• Instruções
**1.** Reescreva de forma mais concisa o parágrafo do texto sobre o setor de telecomunicações que começa com "Fato: cada vez mais", preservando seus fatos principais.
**2.** Reúna todas as linhas que contêm a palavra "Open", levando em conta a distinção entre maiúsculas e minúsculas.

*** Texto

Polyanna Vilanova & Ana Flávia Nápoli
Nas últimas décadas, o setor de telecomunicações passou por inúmeras transformações tecnológicas, chegando no ano de 2010 como um dos pilares da economia global. Contudo, se pela perspectiva da praticidade e acesso à informação, o setor de telecomunicações gerou grandes ganhos à sociedade, sob o aspecto concorrencial e regulatório, o caminho foi árduo e repleto de desafios.
Fato: cada vez mais a sociedade tem se conectado por meio de aparelhos celulares. Uma pesquisa realizada pela Comscore em 2021 indicou que, dispositivos móveis somam 91% do tempo de acesso à internet no Brasil [1], ficando atrás somente da Indonésia. Em 2016, 5 anos antes, esse número era de apenas 60%[2]. Essa crescente demanda por conectividade impulsionada pela proliferação desses dispositivos móveis e a popularização da internet demonstram a dinamicidade desse setor: a necessidade da criação constante de novos produtos e serviços (e novas infraestruturas para esses produtos) para se adequar às necessidades dos consumidores.
No entanto, se por um lado essa dinamicidade traz tantas inovações à sociedade, por outro, é justamente ela que implica na tendência de concentração desse mercado, e o principal ponto dessa problemática é que os investimentos para a prestação de novos serviços no setor de telecomunicação (ou até mesmo os próprios custos de operação nesse mercado) são altos. Em 2021, a Anatel (Agência Nacional de Telecomunicações) estimou que o investimento para as operadoras de telefonia operarem a tecnologia 5G no Brasil giraria em torno de R$ 169 bilhões[3]. A partir desses valores, é possível concluir que são poucas as empresas no Brasil capazes de atuar nesse mercado – e é justamente isso que faz com que os agentes existentes possuam vantagens no mercado[4], tornando necessário o olhar mais atento tanto por parte da Anatel quanto e pelo Cade.

******
*** Trechos das linhas

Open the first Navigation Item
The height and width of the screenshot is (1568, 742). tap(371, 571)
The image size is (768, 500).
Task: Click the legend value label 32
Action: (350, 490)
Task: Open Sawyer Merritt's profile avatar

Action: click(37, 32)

******
*** Trechos das linhas

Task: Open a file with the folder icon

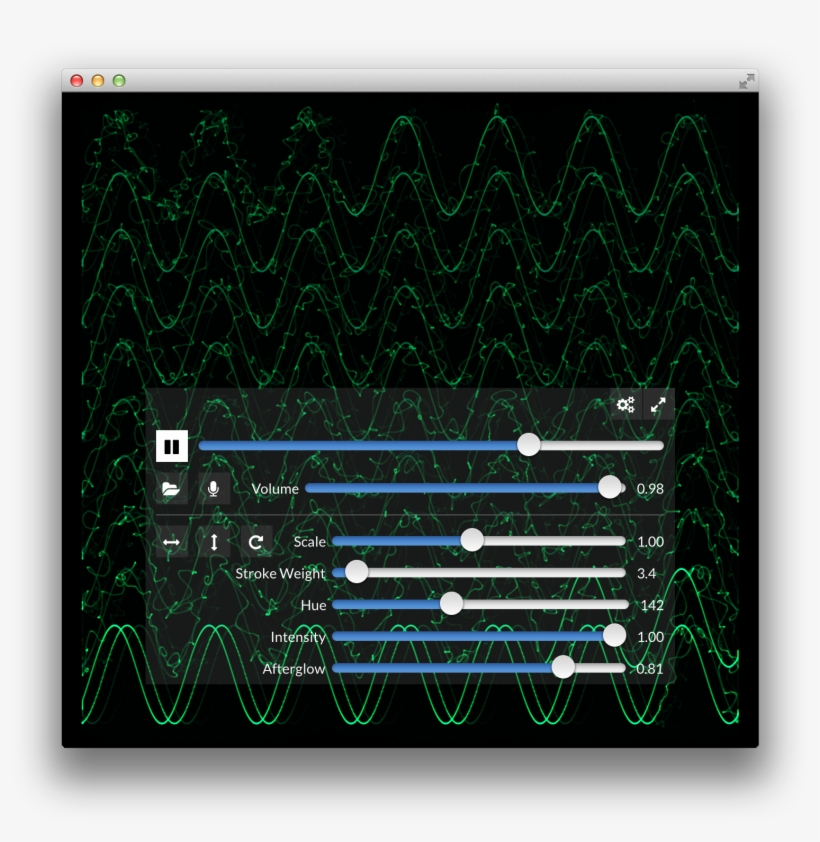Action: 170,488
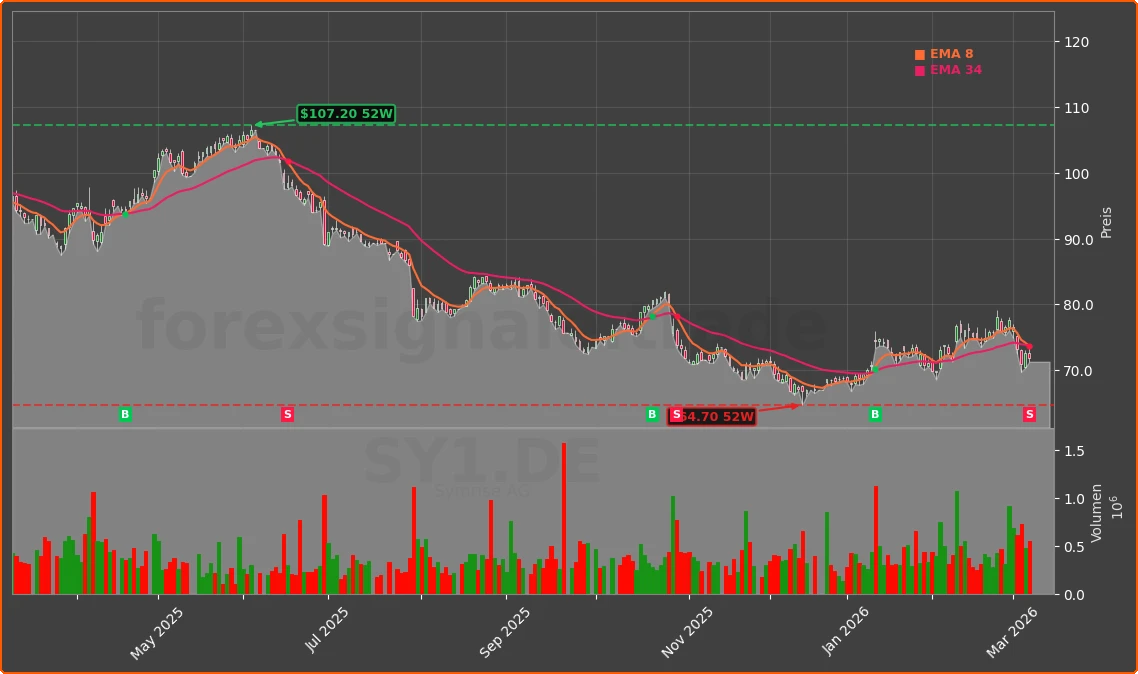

******
*** Trechos das linhas

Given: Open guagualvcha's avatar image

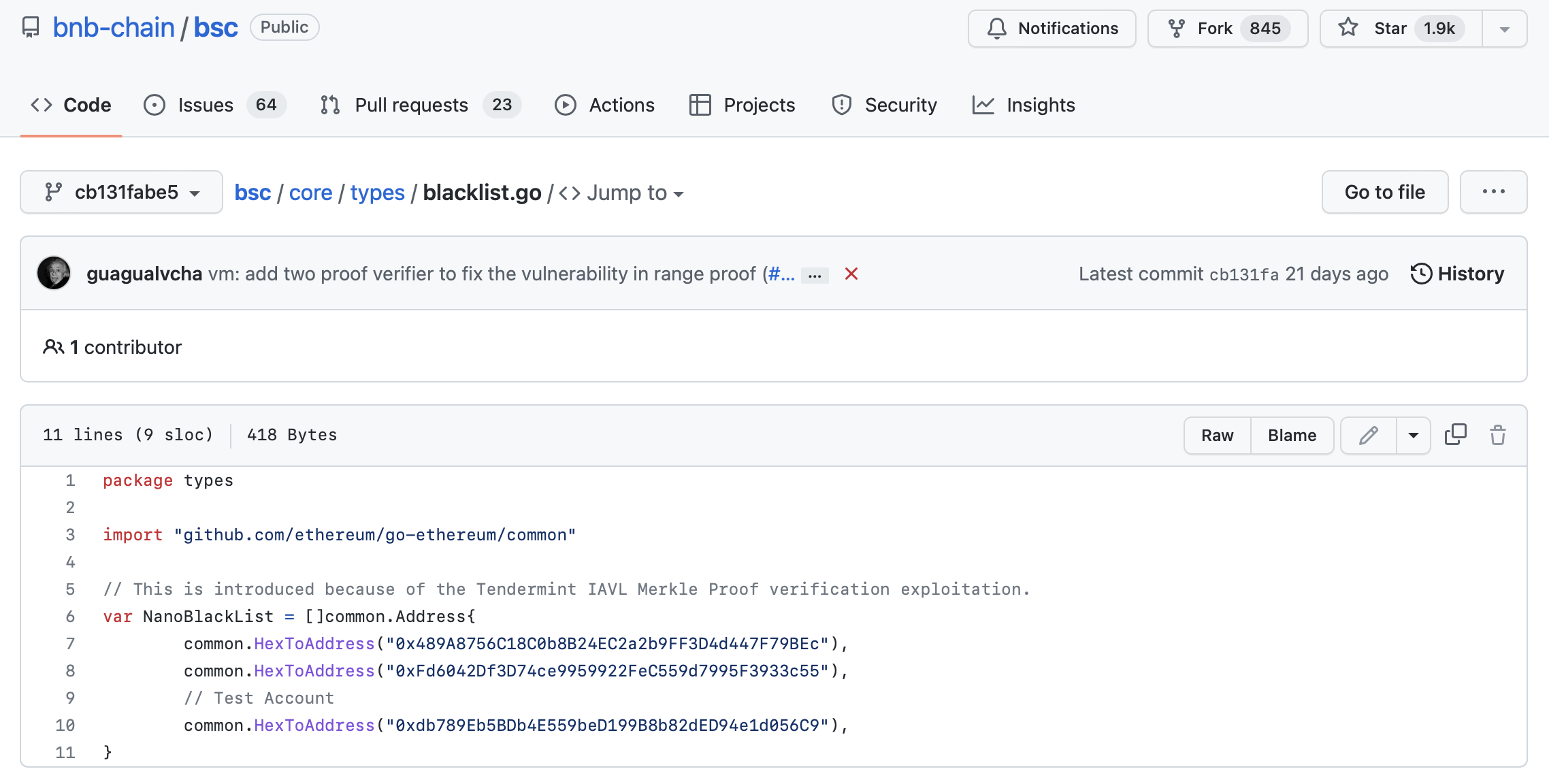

******

• Resultados esperados
**1.** A sociedade se conecta cada vez mais por meio de celulares. Segundo pesquisa da Comscore de 2021, os dispositivos móveis respondem por 91% do tempo de acesso à internet no Brasil, índice superado apenas pela Indonésia, ante 60% em 2016. Essa demanda crescente, impulsionada pela difusão desses aparelhos e pela popularização da internet, evidencia a dinamicidade do setor. Ele precisa criar continuamente novos produtos, serviços e infraestruturas para atender aos consumidores.

**2.**
Open the first Navigation Item
Task: Open Sawyer Merritt's profile avatar
Task: Open a file with the folder icon
Given: Open guagualvcha's avatar image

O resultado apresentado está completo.